Der Grund liegt in einem strukturellen Wandel der Arbeitswelt, der coronabedingt einen zusätzlichen Schub erhalten hat. „Vermehrtes Remote Working mit der entsprechenden Verschiebung von Belegungsspitzen und Zeiten geringerer Belegung sorgen für große Schwankungen im Flächenbedarf“, bemerkt Stephan Leimbach, JLL Head of Office Leasing Germany, in einem JLL-Beitrag mit dem Titel „Büros neu verstehen lernen“. Die existierenden Büroportfolios für Angestellte, die jeden Tag in den Geschäftsräumen erwartet und entsprechend nach Fläche pro Mitarbeitendem kalkuliert werden, haben ausgedient. „Also wächst das Interesse an neuen Messgrößen, etwa für die technische Smartness von Gebäuden, für ihre Anpassungsfähigkeit oder für den Anteil flexibler und innovationsfördernder Flächen“, so Leimbach weiter. Neue Messgrößen für Gebäude, die erst noch errichtet werden müssen, um den Anforderungen der Arbeitswelt der Zukunft Rechnung zu tragen.
Bereits im 1. Quartal 2023 soll die Umwandlung des Frankfurter Bürokomplexes „Sky:View“ zum Wohnobjekt „View 180“ abgeschlossen sein. „Durch die optimalen Deckenhöhen von über 3 Metern und die großen Fensterflächen, die für ideale Lichtverhältnisse und einen unvergleichbaren Blick auf die Frankfurter Skyline sorgen, verfügt das Objekt über alle Voraussetzungen für eine Umwandlung, um der großen Nachfrage nach Wohnraum in Frankfurt und diesem begehrten Stadtteil Sachsenhausen gerecht zu werden“, betont Jan Ludwig, Associate Director im Bereich Residential Investment bei Colliers International Frankfurt, angesichts der Presseveröffentlichung zum Projekt dessen Vorzüge.

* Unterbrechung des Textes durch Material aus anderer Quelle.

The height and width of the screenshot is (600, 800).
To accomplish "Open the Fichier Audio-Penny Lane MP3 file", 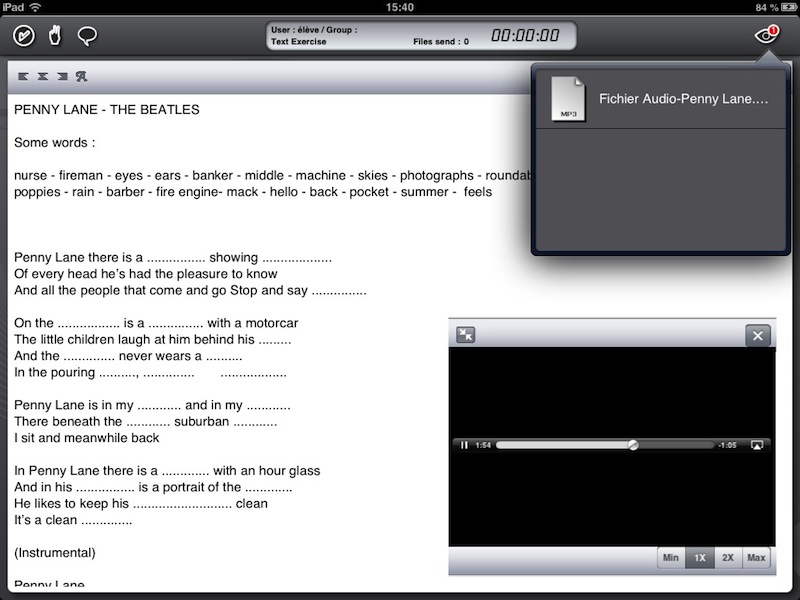I will [x=660, y=100].
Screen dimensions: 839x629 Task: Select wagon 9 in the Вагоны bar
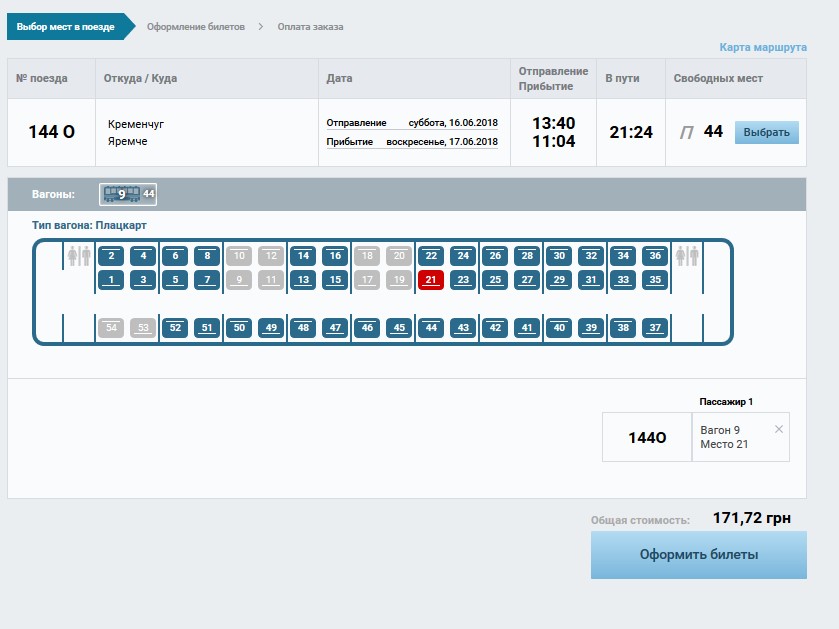[x=128, y=194]

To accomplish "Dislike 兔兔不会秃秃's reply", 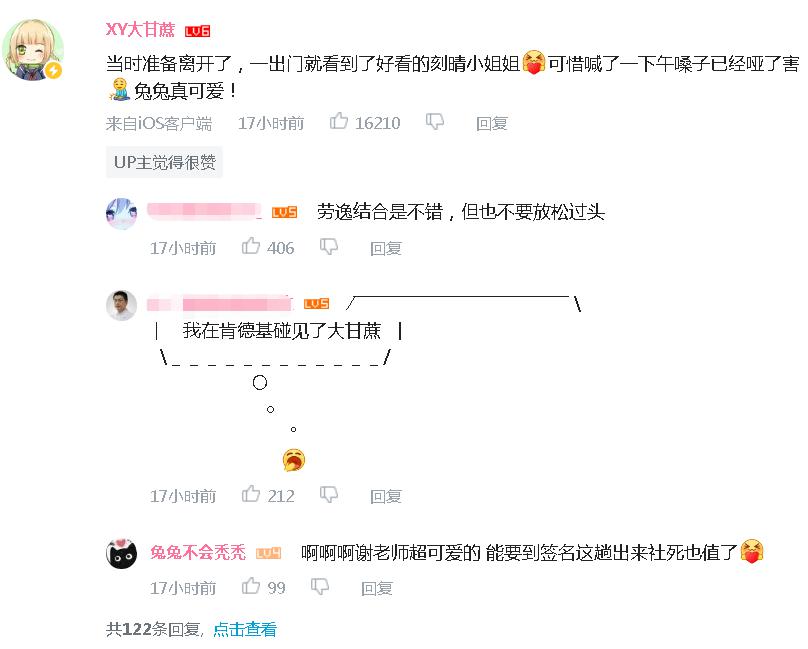I will tap(320, 587).
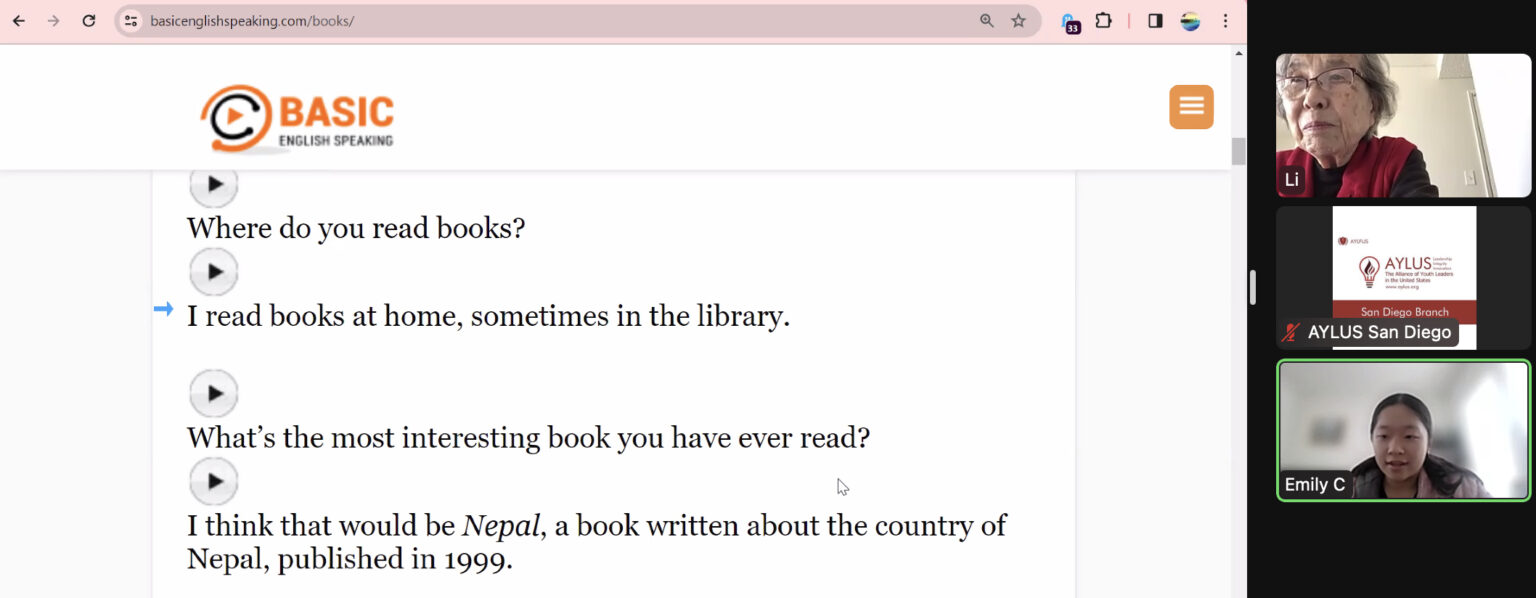Play audio for 'I read books at home' answer
Image resolution: width=1536 pixels, height=598 pixels.
pos(214,271)
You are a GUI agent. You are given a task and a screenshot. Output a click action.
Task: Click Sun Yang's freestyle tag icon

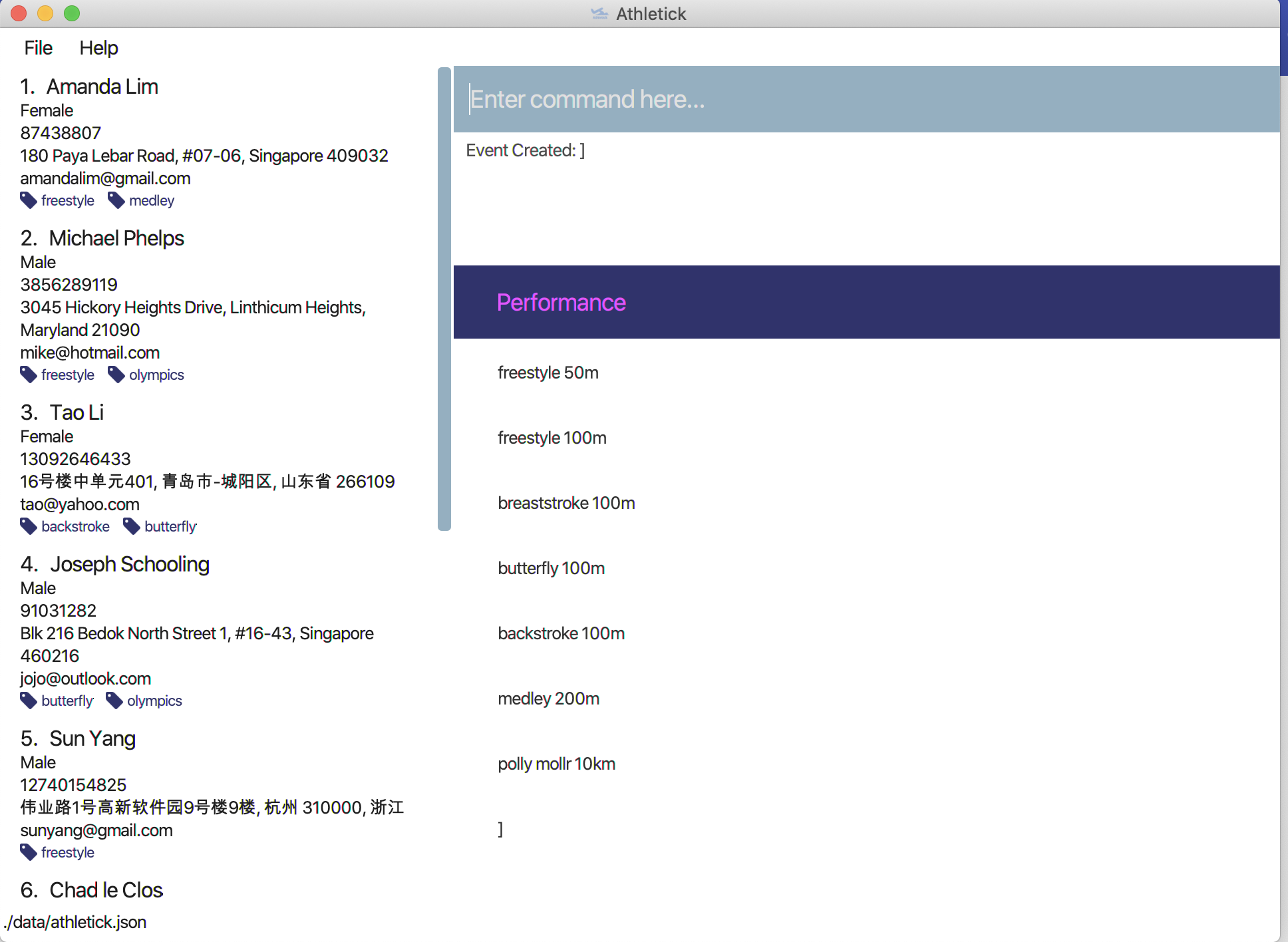point(29,852)
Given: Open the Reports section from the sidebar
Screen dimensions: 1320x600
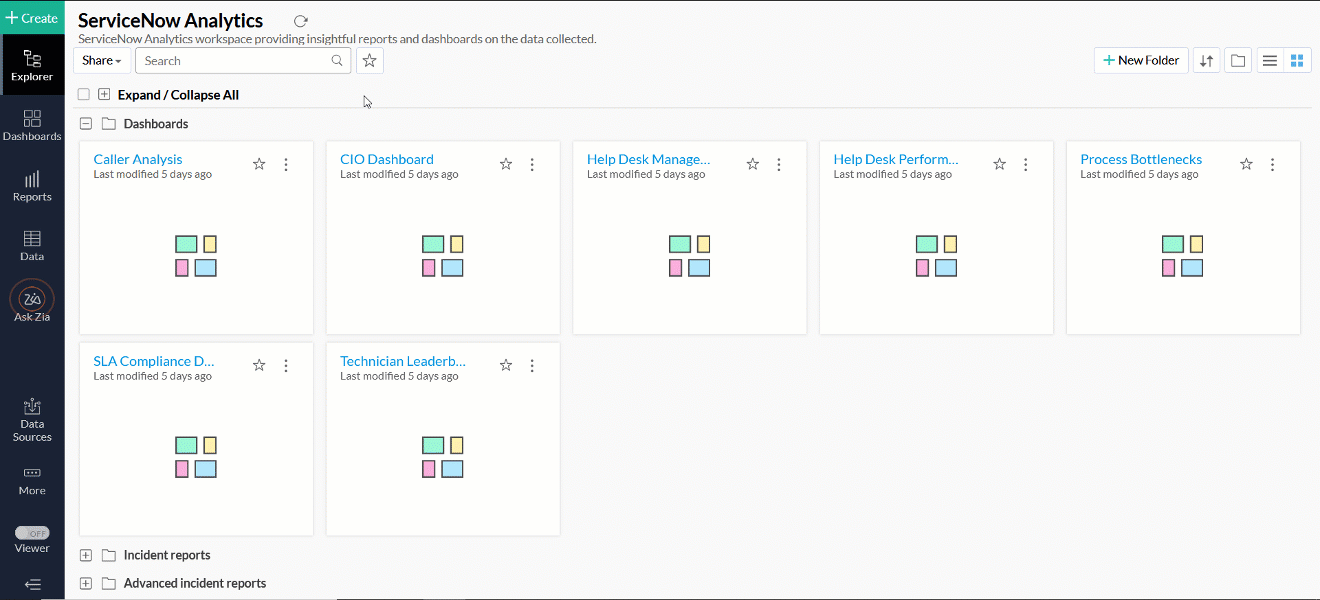Looking at the screenshot, I should click(x=32, y=187).
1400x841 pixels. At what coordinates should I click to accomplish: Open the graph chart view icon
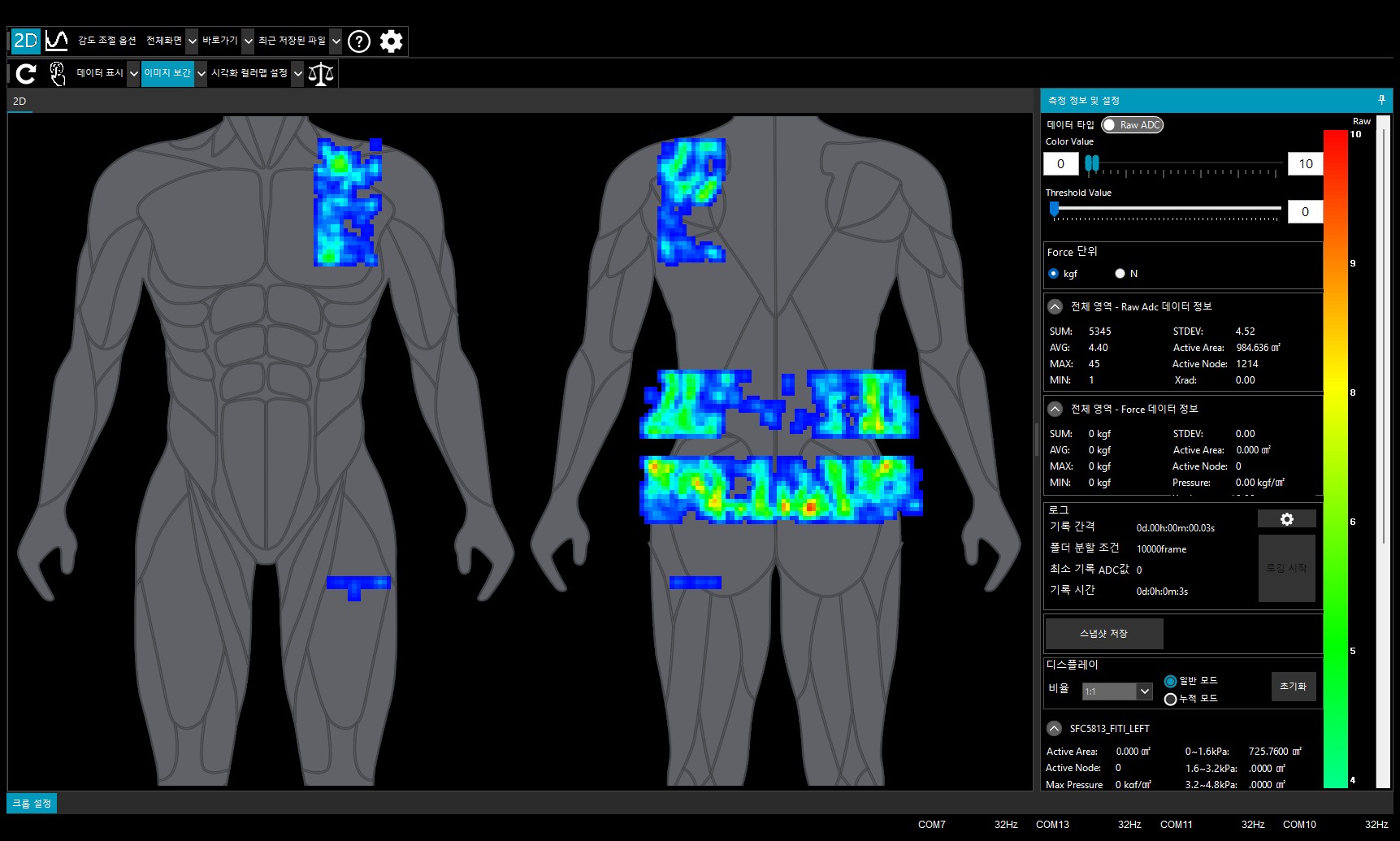pyautogui.click(x=56, y=41)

Auf den 24.000 m2 vermietbarer Fläche sollen Wohneinheiten mit 40 bis 240 m² entstehen mit einer Raumaufteilung zwischen 1,5 bis 5 Zimmern. Zudem sind dort auch Geschäfte sowie eine Kita geplant.
In Deutschland existieren zurzeit ca. 350 Millionen m² Nutzfläche in Büros und Verwaltungsgebäuden. Laut ARGE sind 50 % davon mit geringem oder mittlerem baulichem Aufwand für den Umbau und die Umnutzung zu Wohnungen geeignet. Viel Potenzial also für weitere Projekte wie „View 180“, um die Erfolgsgeschichte des Klimaschutzes im Gebäudesektor fortzuschreiben.
Für die Vielzahl an Redevelopment-Projekten bekannt ist der Standort Niederrad in Frankfurt. Die ehemalige „Bürostadt“ mausert sich durch Umnutzung und Neuentwicklung von Bürogebäuden zum Wohnquartier.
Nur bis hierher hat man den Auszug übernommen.